El ETF energético XLE acaba de entrar en uno de sus tramos estacionales más favorables del año. Desde 1999, este periodo ha terminado en positivo en 17 de 27 ocasiones, con una ganancia acumulada del 63 %. No es una garantía, pero sí una pauta histórica que merece atención.

Lo interesante no es solo que el sector energético tenga una ventana fuerte. Lo verdaderamente importante es que la estacionalidad cambia de forma radical unas semanas después. Entre el 10 de junio y el 25 de septiembre, XLE solo ha subido en 11 de 26 años y acumula una pérdida del 73 %.
Mismo sector, distinta estación.

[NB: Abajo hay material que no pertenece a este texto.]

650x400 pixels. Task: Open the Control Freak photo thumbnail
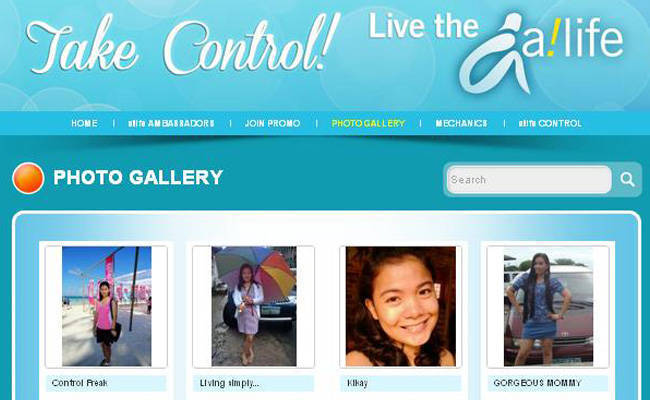coord(107,306)
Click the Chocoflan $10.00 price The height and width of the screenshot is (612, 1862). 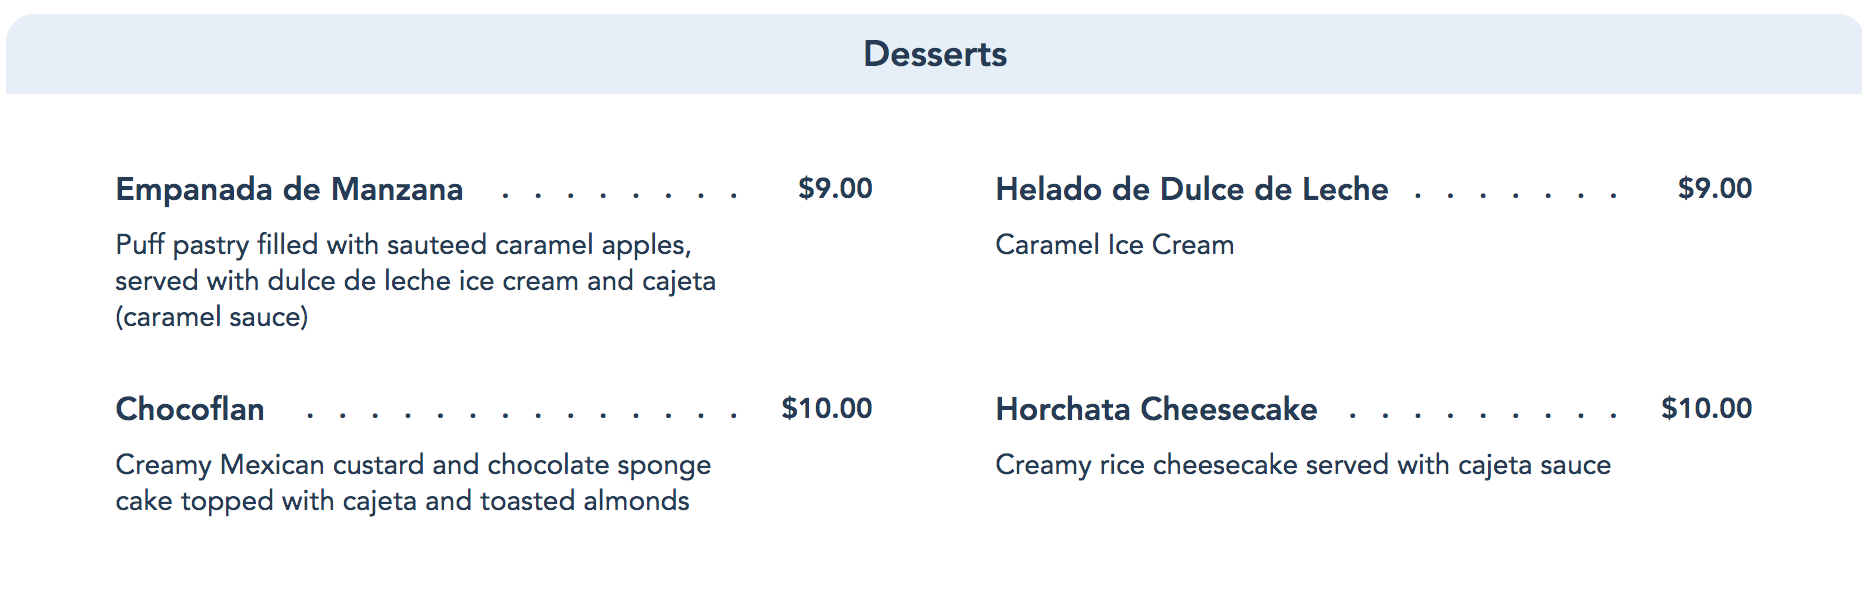(x=827, y=408)
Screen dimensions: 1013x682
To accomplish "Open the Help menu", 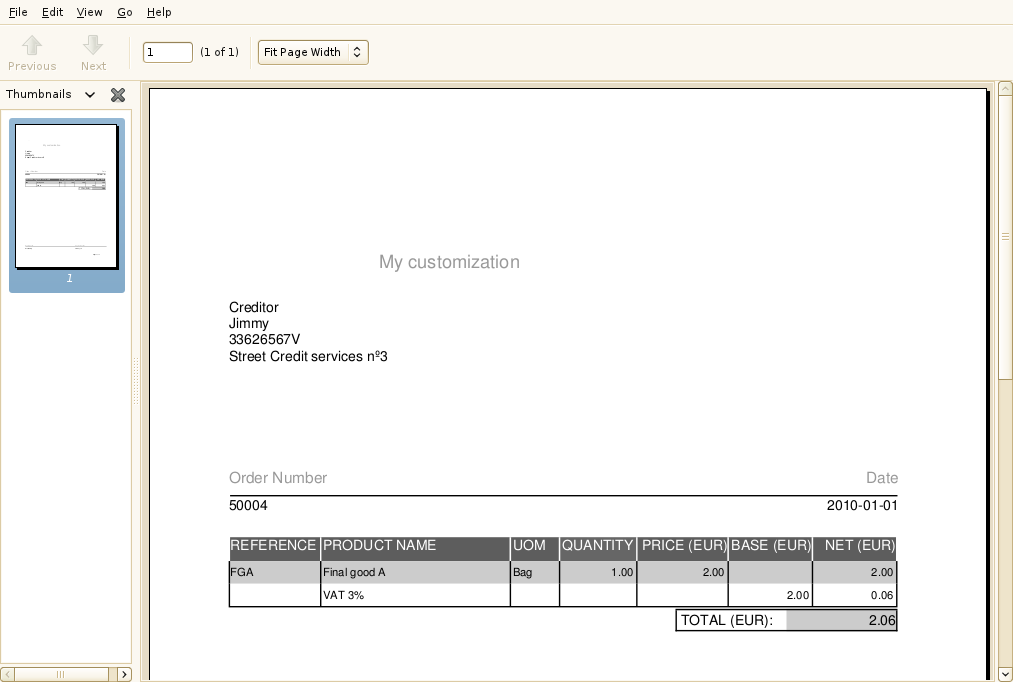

Esa es la lección. El mercado no se comporta igual durante todo el año, incluso cuando hablamos del mismo activo. La energía puede beneficiarse de ciertos flujos, expectativas de demanda, posicionamiento o factores ligados al calendario, pero después entrar en una fase mucho más complicada.
Para un trader, esto no significa comprar ciegamente XLE solo porque “toca subir”. Eso sería confundir estadística con profecía. La estacionalidad debe usarse como contexto, no como señal aislada. Si el precio confirma fuerza, si el petróleo acompaña y si el sector muestra mejor comportamiento relativo frente al S&P 500, entonces esta ventana puede tener valor operativo.
Pero también conviene recordar la segunda parte del dato. El tramo posterior ha sido históricamente muy débil. Eso obliga a no enamorarse de la narrativa energética. Una operación estacional puede funcionar bien durante unas semanas y dejar de tener sentido cuando cambia el calendario, el posicionamiento o el entorno macro.
La conclusión es sencilla: XLE entra ahora en una zona históricamente favorable, pero con fecha de caducidad. La oportunidad puede estar en aprovechar la ventana, no en casarse con el sector. En trading, muchas veces el error no está en entrar tarde, sino en quedarse demasiado tiempo cuando la ventaja ya desapareció.